### Tekstblok
Rb. Roermond, 13-05-2008, nr. 205041 CV EXPL 07-4674
ECLI:NL:RBROE:2008:BD1799
- Instantie
Rechtbank Roermond
- Datum
13-05-2008
- Zaaknummer
205041 CV EXPL 07-4674
- LJN
BD1799
- Vakgebied(en)
Civiel recht algemeen (V)
Ondernemingsrecht (V)
- Brondocumenten en formele relaties
ECLI:NL:RBROE:2008:BD1799, Uitspraak, Rechtbank Roermond, 13‑05‑2008; (Eerste aanleg - enkelvoudig)
Uitspraak 13‑05‑2008
Inhoudsindicatie
Hennepplantage op zolder. Geen ontbinding huurovereenkomst wegens bijzondere omstandigheden.
Partij(en)
RECHTBANK ROERMOND
Sector kanton
Zaaknummer: 205041 \ CV EXPL 07-4674
Vonnis van de kantonrechter te Roermond d.d. 13 mei 2008
in de zaak van:
de stichting Stichting Wonen Zuid, gevestigd en kantoorhoudende te Roermond,
eiseres,
gemachtigde: mr. P.J.W.M. Theunissen,
tegen:
[gedaagde], wonende te [adres],
gedaagde,
gemachtigde: mr. H.J.A. Ewalds.
1. Het verloop van de procedure:
1.1. Dit blijkt uit het navolgende:
- de inleidende dagvaarding met producties;
- de conclusie van antwoord met producties;
- de comparitie van partijen d.d. 9 april 2008, waarbij eiseres nog een rekening courant overzicht heeft overgelegd;
1.2. Ten slotte is vonnis bepaald.
2. Vaststaande feiten:
2.1.
Eiseres heeft met ingang van 29 september 2006 aan gedaagde verhuurd de woning aan de [adres]. Het gehuurde is uitsluitend bestemd om te worden gebruikt als woonruimte.
2.2.
De huurprijs bedraagt thans EUR 462,39 per maand. Er is sinds 1 november 2007 sprake van huurachterstand, die thans EUR 756,94 bedraagt.

### Gegevenssectie
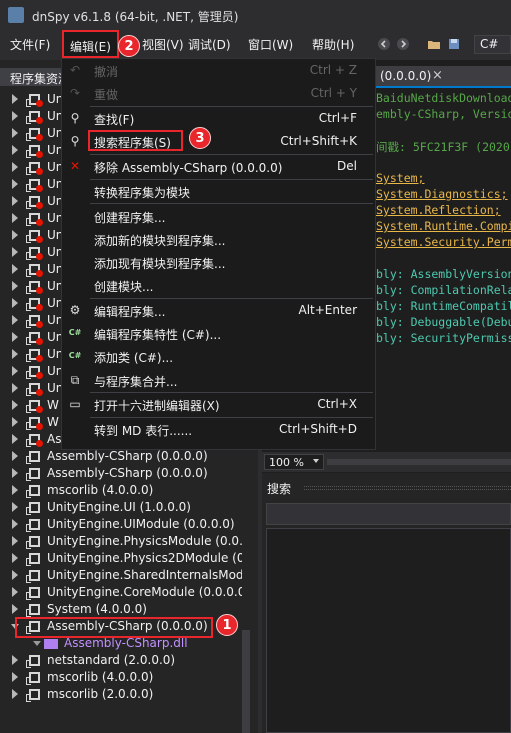 This screenshot has height=733, width=511. What do you see at coordinates (384, 44) in the screenshot?
I see `back-icon` at bounding box center [384, 44]. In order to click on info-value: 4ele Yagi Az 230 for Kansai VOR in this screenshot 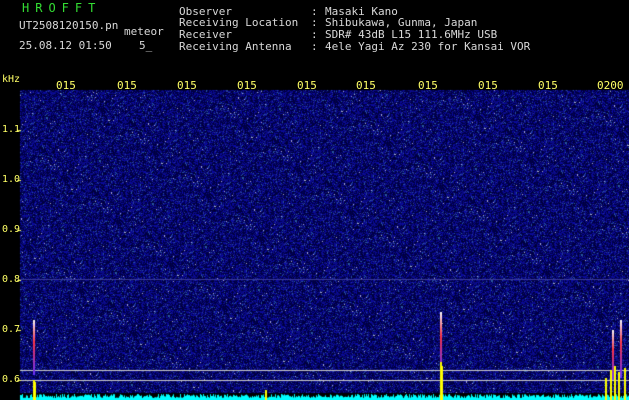, I will do `click(428, 46)`.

### Taakdoel
Hoe hoog is de huurachterstand volgens het vonnis van de kantonrechter in Roermond?

### Antwoord
De huurachterstand bedraagt EUR 756,94.